Part of a data file
________________________________________

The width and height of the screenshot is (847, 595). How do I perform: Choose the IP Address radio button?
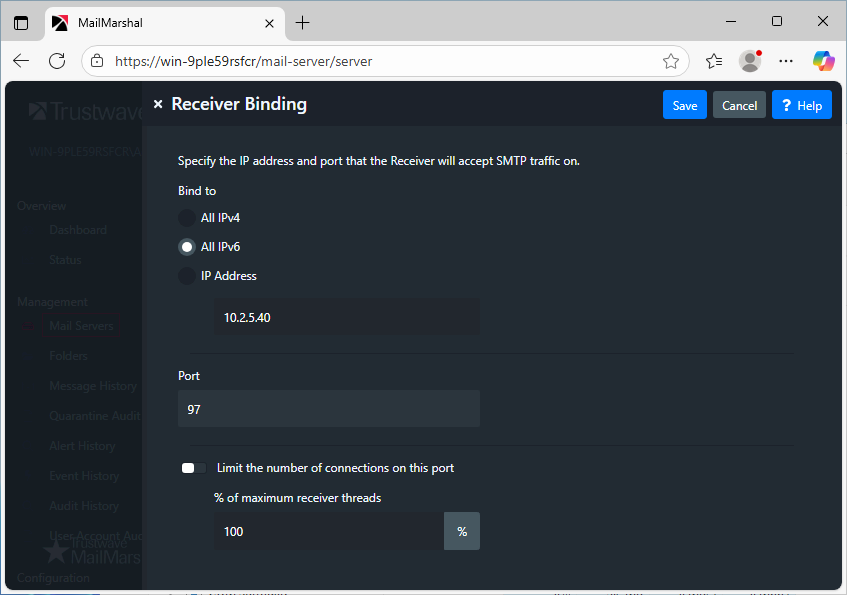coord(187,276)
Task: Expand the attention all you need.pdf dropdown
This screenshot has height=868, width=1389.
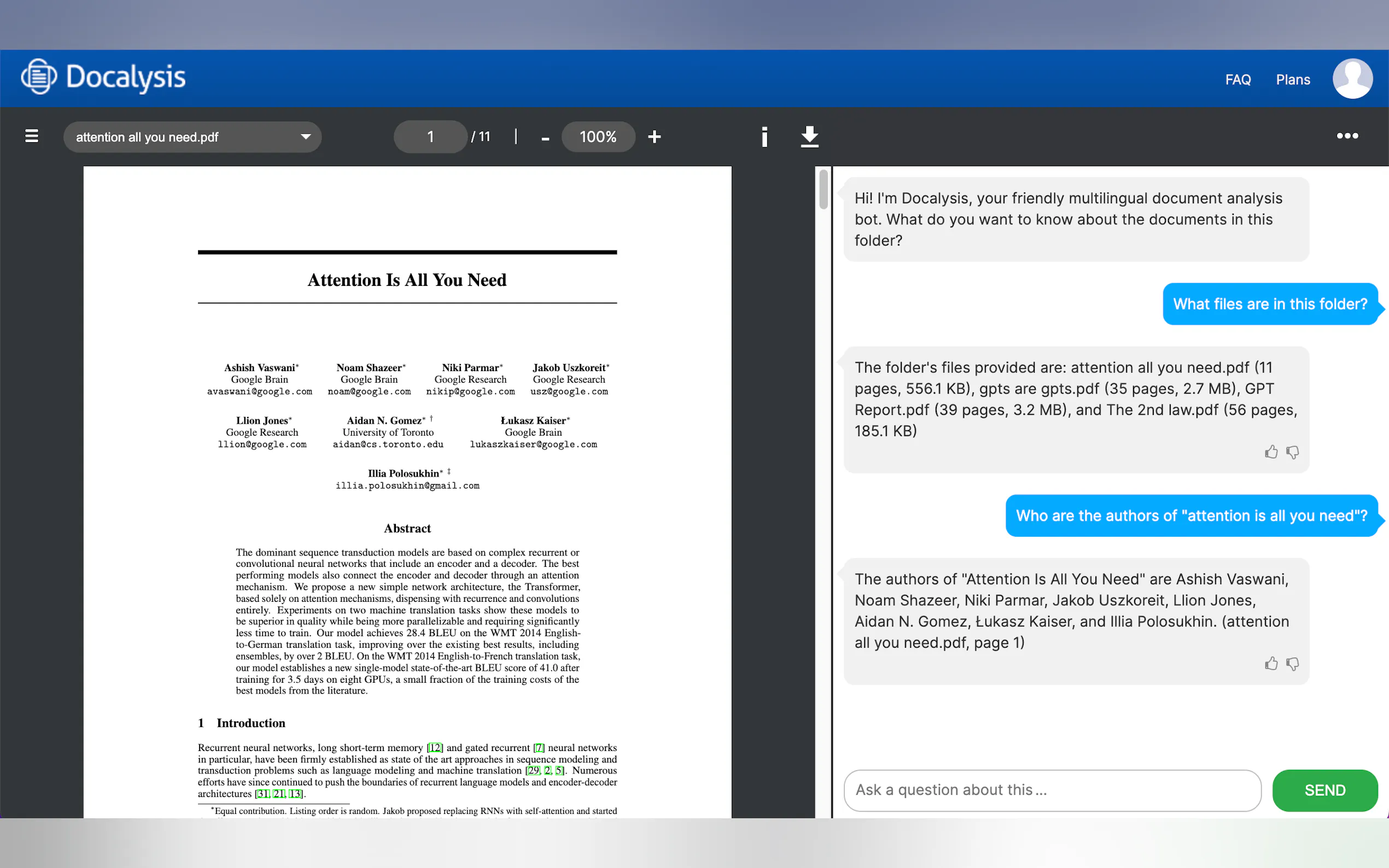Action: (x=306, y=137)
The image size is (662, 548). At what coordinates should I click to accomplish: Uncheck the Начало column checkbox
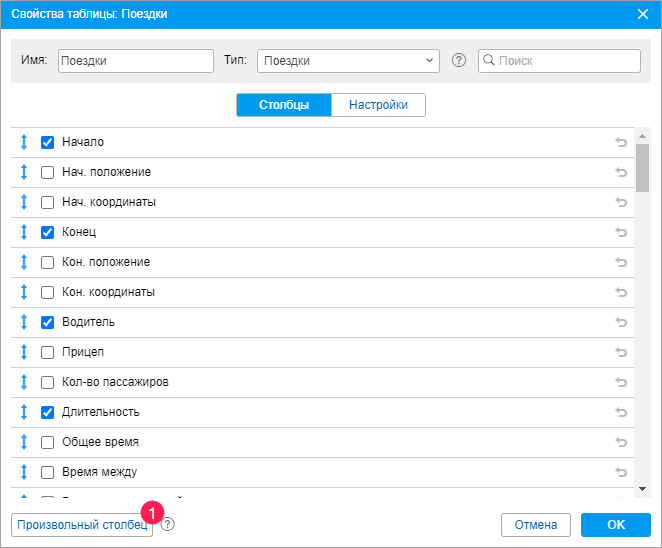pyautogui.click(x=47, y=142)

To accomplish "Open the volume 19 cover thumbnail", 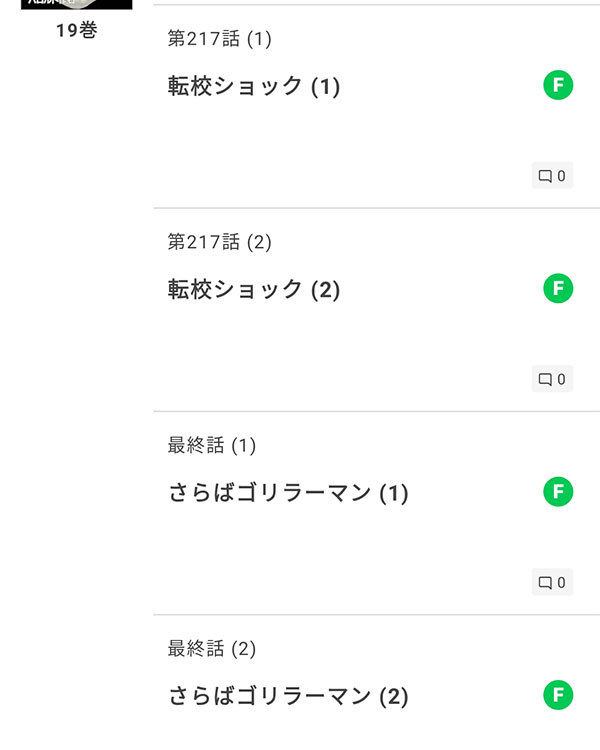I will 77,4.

________________________________________

PROMPT –
Lay out the records from the start up to and including the line containing "Action: (x=306, y=137)" as a two-column CSV with columns named input and output: one row per entry, its text and its answer each in a single quoted field, with line breaks turned into spaces. Leave the pictures out.

REPLY TO THE EXERCISE –
input,output
"The width and height of the screenshot is (847, 595). How do I perform: Choose the IP Address radio button?","coord(187,276)"
"Task: Expand the attention all you need.pdf dropdown This screenshot has height=868, width=1389.","Action: (x=306, y=137)"